Identifying Overlooked Position Players with K-Means Clustering

Baseball analytics have long been focused on helping teams gain a competitive advantage by finding players their competitors have overlooked for one reason or another. While this started by using very basic statistics such as on-base percentage, recent decades have seen the methods for doing this become increasingly advanced. Major League teams are now pouring large amounts of resources into analytics and R&D departments in an attempt to gain a competitive advantage.

In this article, an attempt will be made to identify some position players we may be overlooking. To do this, data from Baseball Savant through the completion of the games on May 23th, 2021 will be used and all players with less than 200 at bats since the start of the 2020 season will be filtered out.

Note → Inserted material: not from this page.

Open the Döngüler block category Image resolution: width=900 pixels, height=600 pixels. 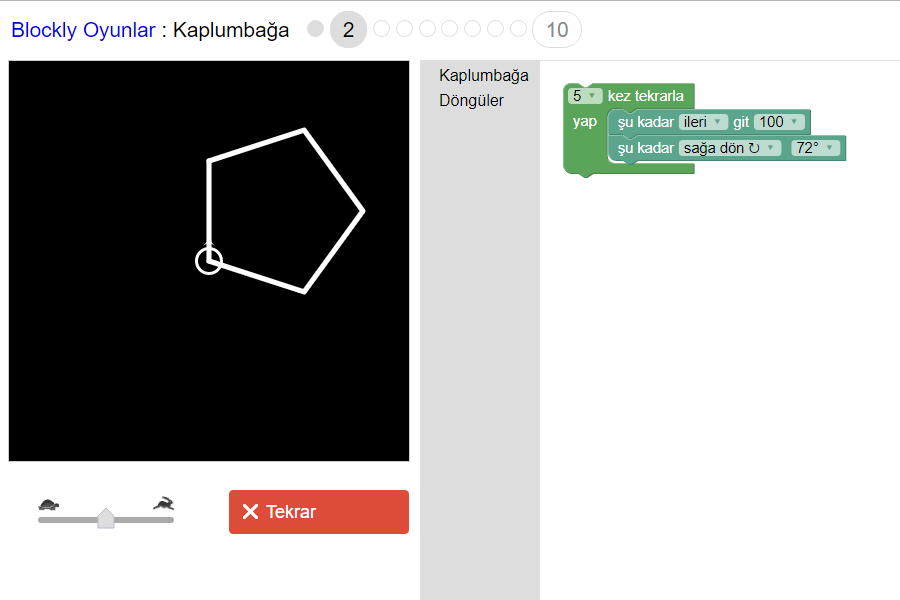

Players will be clustered with those who their performance has been most similar to since the start of the 2020 season. While different methods exist for clustering, K-Means clustering is the most frequently used due to its simplicity and speed. K-Means clustering groups data into k groups (clusters) based on similar features and the ultimate goal is to minimize the distance between the points in the same cluster. These algorithms are typically used for unsupervised machine learning tasks, meaning there is no information given beforehand about which cluster to place each of the players into.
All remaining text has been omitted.